La belette, la pie ou la fouine ne sont plus des espèces nuisibles… dans certains départements
La belette, la pie ou la fouine ne sont plus des espèces nuisibles... dans certains départements
Par Rémi Barroux
Le conseil d’Etat a annulé l’arrêté de classement des espèces « nuisibles » pris en 2015. 2015. Belette, pie bavarde, corbeau freux, fouine ou encore corneille noire vont sortir de la liste des nuisibles dans certains départements.

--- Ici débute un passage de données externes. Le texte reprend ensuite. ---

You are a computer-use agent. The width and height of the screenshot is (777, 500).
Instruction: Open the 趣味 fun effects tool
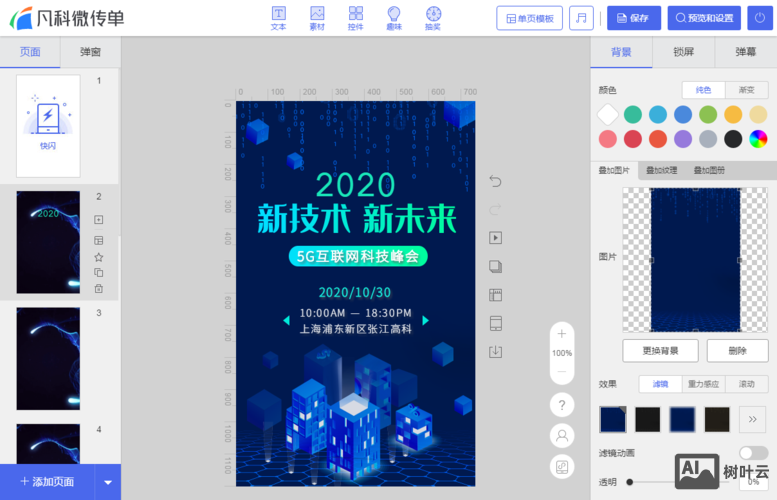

C’est une petite victoire, mais une victoire quand même. En décidant d’annuler l’arrêté de classement des espèces « nuisibles » pris par le ministère de l’écologie, du développement durable et de l’énergie le 30 juin 2015, le Conseil d’Etat a, en partie, donné raison à trois associations de défense de l’environnement, France nature environnement (FNE), Humanité et biodiversité (HB) et l’Association pour la protection des animaux sauvages (ASPAS) qui avaient déposé des recours.
Grâce à cette décision des magistrats, rendue publique mercredi 14 juin, la belette, le putois, la fouine, l’étourneau sansonnet, la pie bavarde ou encore le corbeau freux et la corneille noire ne sont plus inscrits sur la liste des espèces nuisibles dans un certain nombre de départements. L’arrêt du Conseil d’Etat ne vaut pour autant pas sauvegarde pour ces animaux à l’échelle nationale. Quatorze recours ont été jugés recevables sur la cinquantaine déposée.
C’est en effet le préfet, dans chaque département, qui dresse la liste de ces espèces sur la base de deux éléments : l’état de l’espèce visée dans le département, « lorsqu’elles sont répandues de façon significative », et les dégâts qu’elles sont susceptibles de causer. A charge pour lui de présenter un état de la population pour chaque animal et d’évaluer s’ils « sont susceptibles de porter atteinte aux intérêts protégés », notamment ceux des agriculteurs.
Bestiaire départemental
Vingt-cinq départements sont ainsi détaillés dans l’arrêt du Conseil d’Etat, avec, pour certains d’entre eux, la situation de plusieurs espèces étudiées. Un véritable bestiaire départemental où, dans la majorité des cas, les magistrats ont estimé que le préfet n’avait donc « pas méconnu » les règles du Code de l’environnement ni « commis d’erreur d’appréciation ».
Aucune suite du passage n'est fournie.